One would imagine that the foil wrapping would catch the excess, and it does, but not when you are driving and there is no flat surface to be had. I would recommend the Lewd Chicken Taco for folks who want a fresh spicy experience, but you might want to wait until you find a tabletop to eat the thing on.

White Label: A Review

Here it is, finally: a review of Mountain Dew White Label. This comes as the companion to my personal fave, Mountain Dew Black Label. It’s advertised as being “crafted” (whatever that means) for a soft beverage. Frankly, I’m already impressed that they took more time on this line rather than having the same variants of corn syrup, not that there’s an issue with said corn syrup beverages. 

The can is white and bears a matte finish as well as the same design as Black Label, but in silver on white. I like the cohesive design.

White Label is billed as “mysteriously exotic” as opposed to “deeper” and “darker”. I wouldn’t have opted for that tagline, but I’m not working for the Mountain Dew people. Also, I got my fix at my alma mater. You won’t be seeing this on shelves til the second quarter of this year, or thereabouts. 

For the taste of the stuff, it is exactly what it says it is: tropical citrus.

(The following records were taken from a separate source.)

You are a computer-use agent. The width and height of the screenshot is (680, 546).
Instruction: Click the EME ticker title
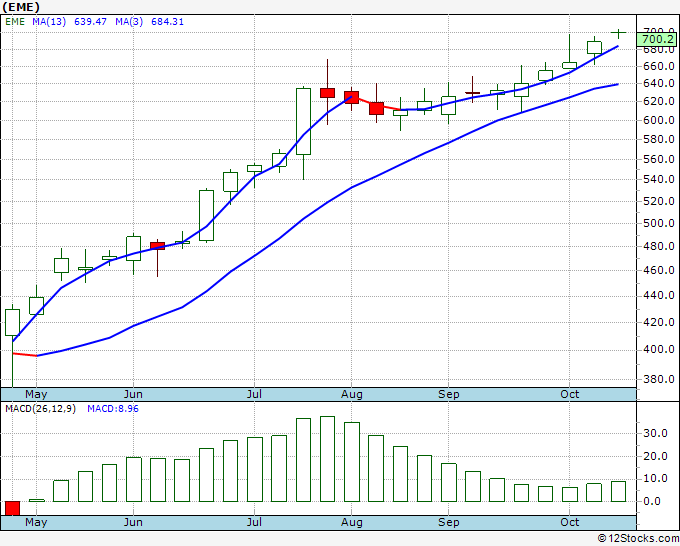pos(21,7)
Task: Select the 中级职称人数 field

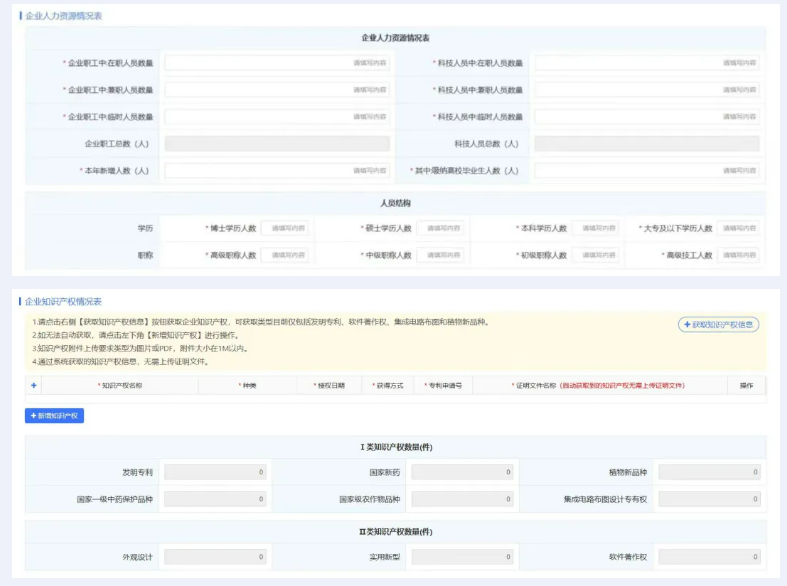Action: click(x=441, y=255)
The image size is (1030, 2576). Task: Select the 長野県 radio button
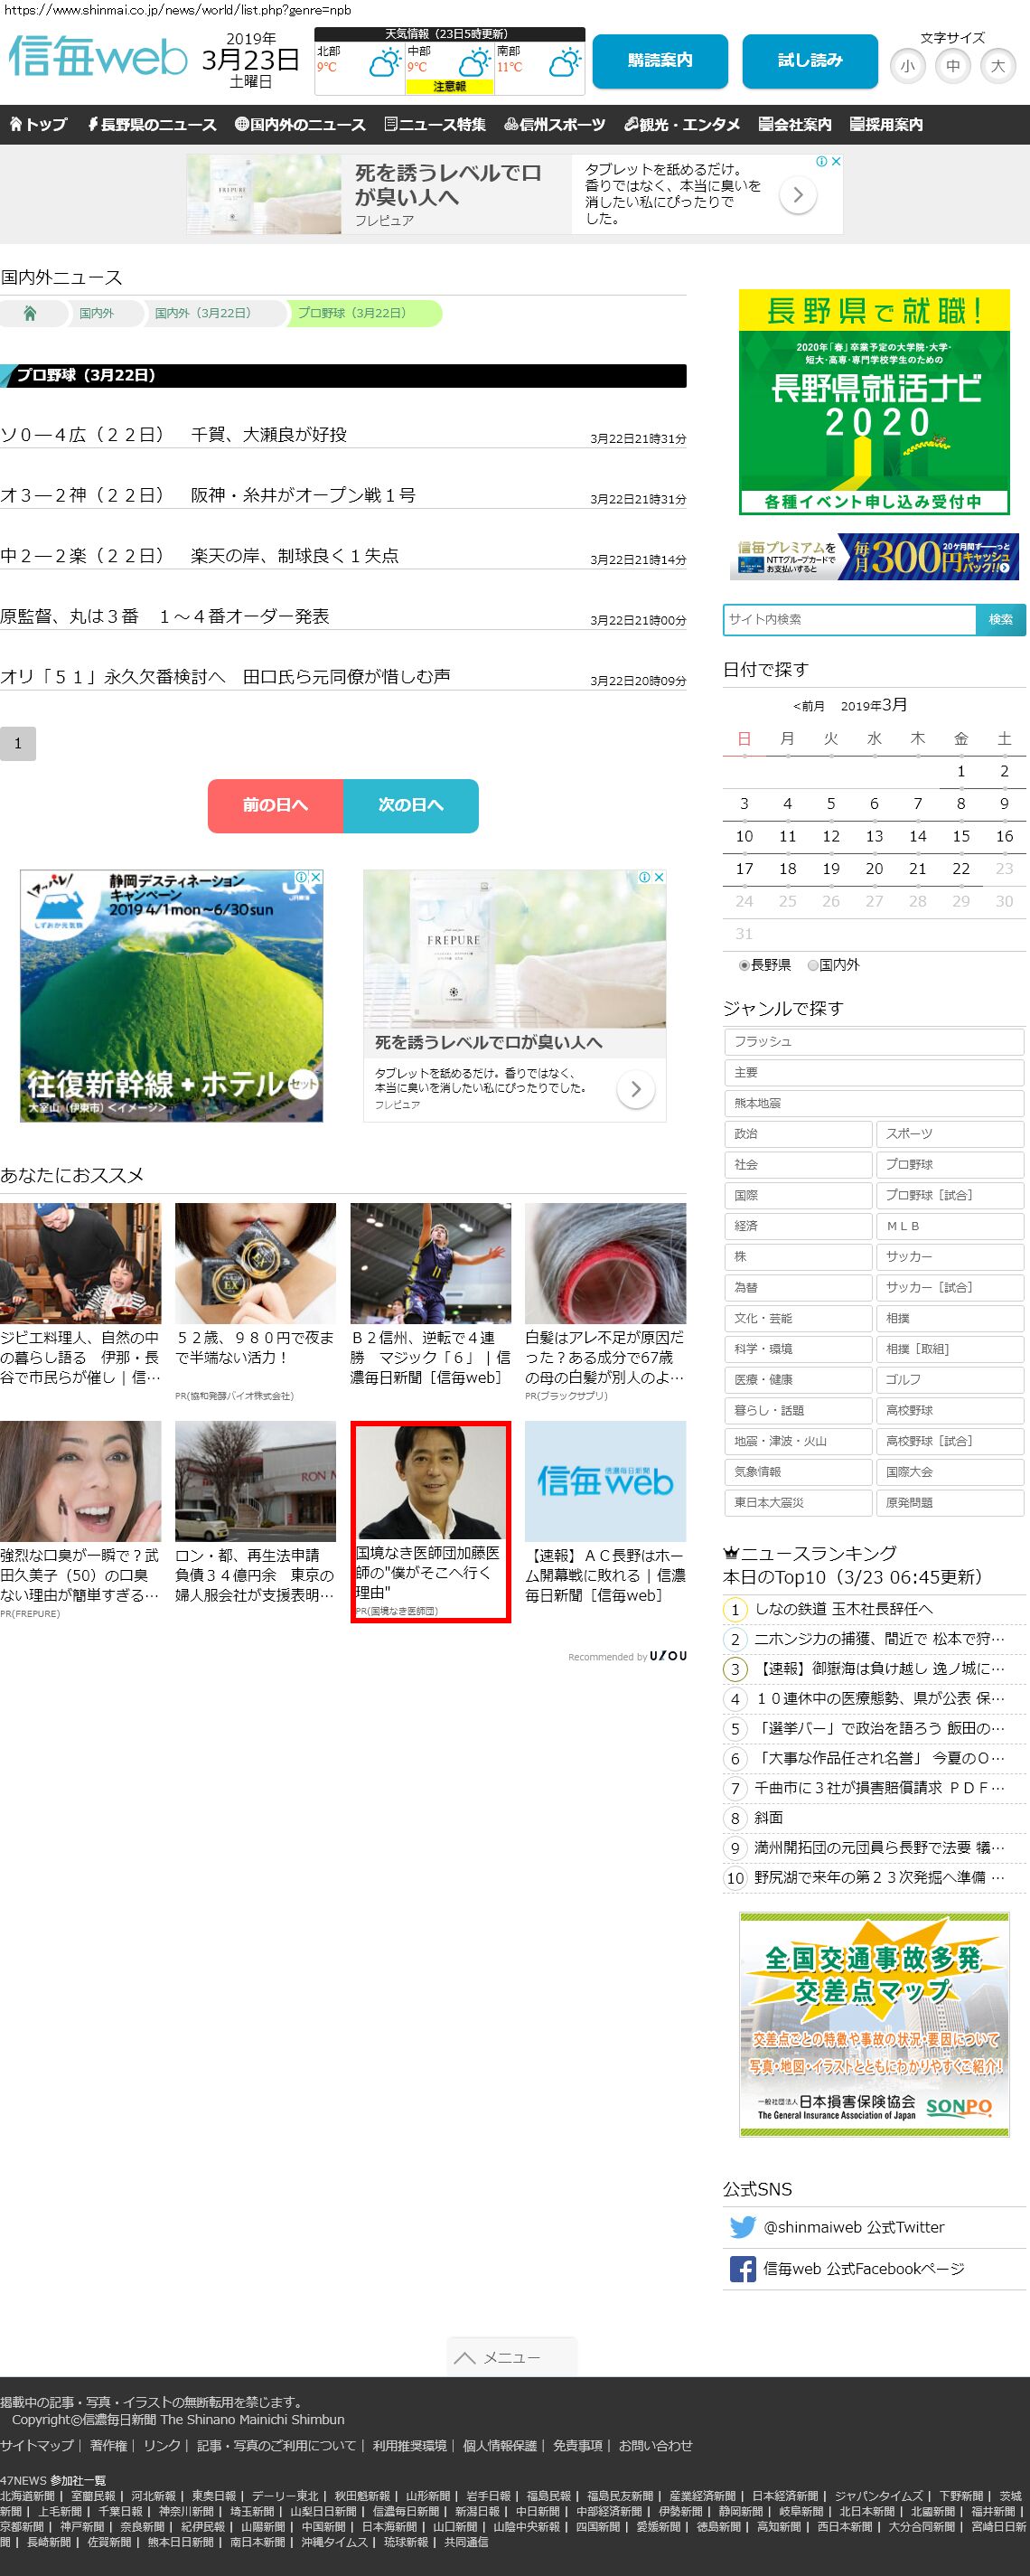[744, 965]
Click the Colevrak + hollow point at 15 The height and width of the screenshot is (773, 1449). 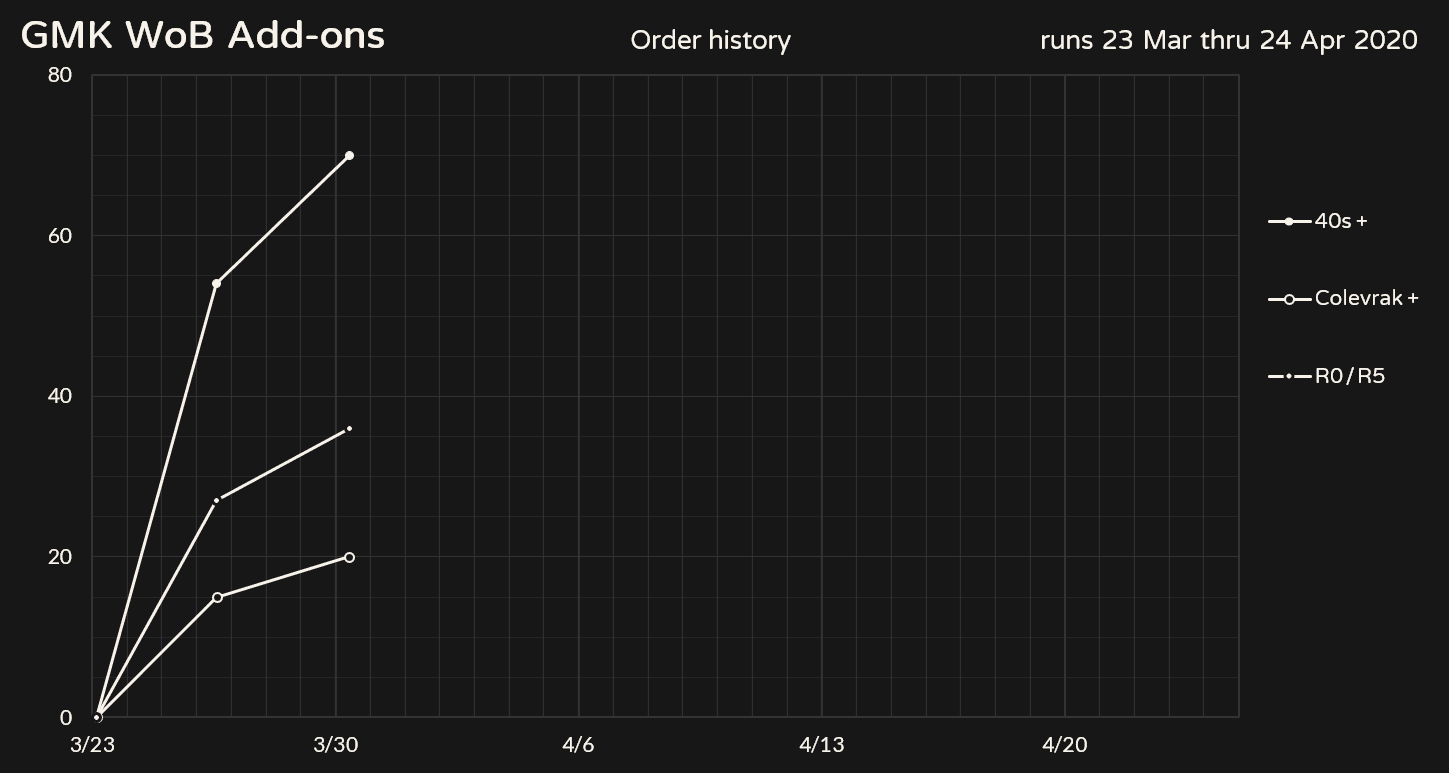pyautogui.click(x=217, y=597)
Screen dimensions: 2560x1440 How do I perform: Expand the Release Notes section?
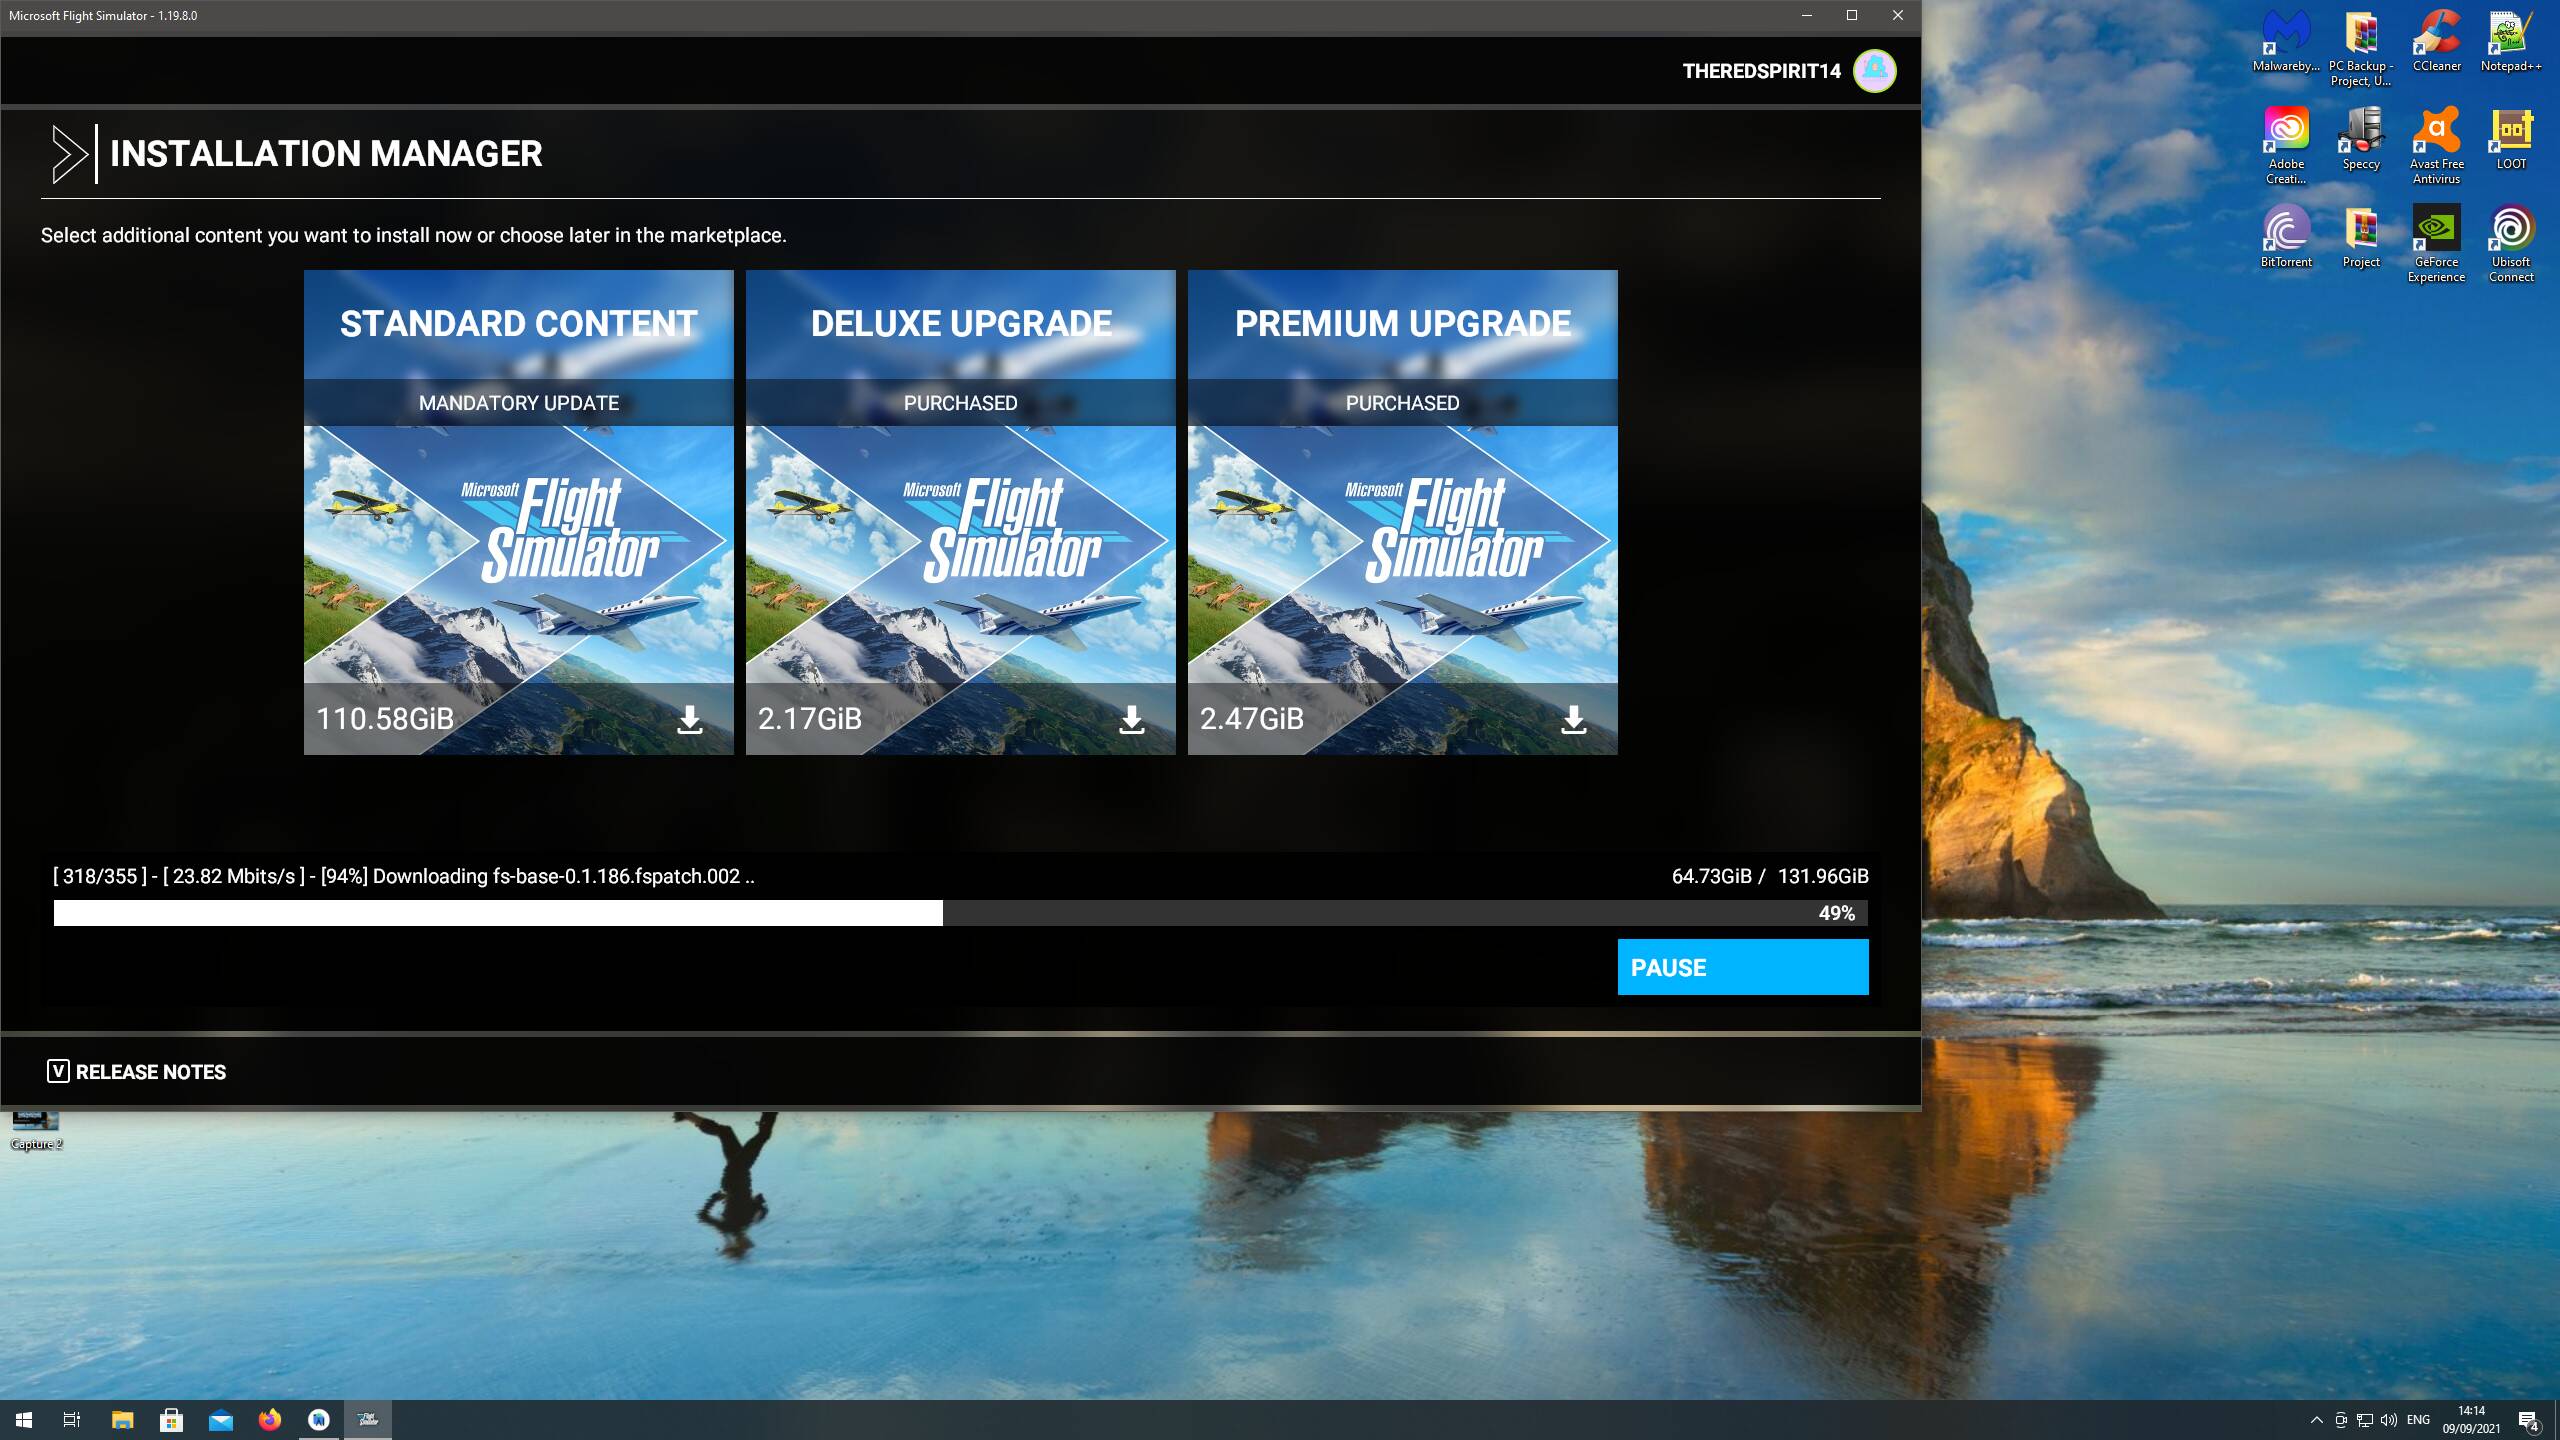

The top is pineapple with a grapefruit finish. Like Black Label, White feels heavier in the mouth than something like Sprite but is leaner than normal Mountain Dew products. 

The coloring is white, like salt water solution. 

I think this is a very good addition to Mountain Dew’s product line, and is an appropriate follow-up to Black Label. If you want to purchase some, though, that may be a whole different task. It is worth the trip.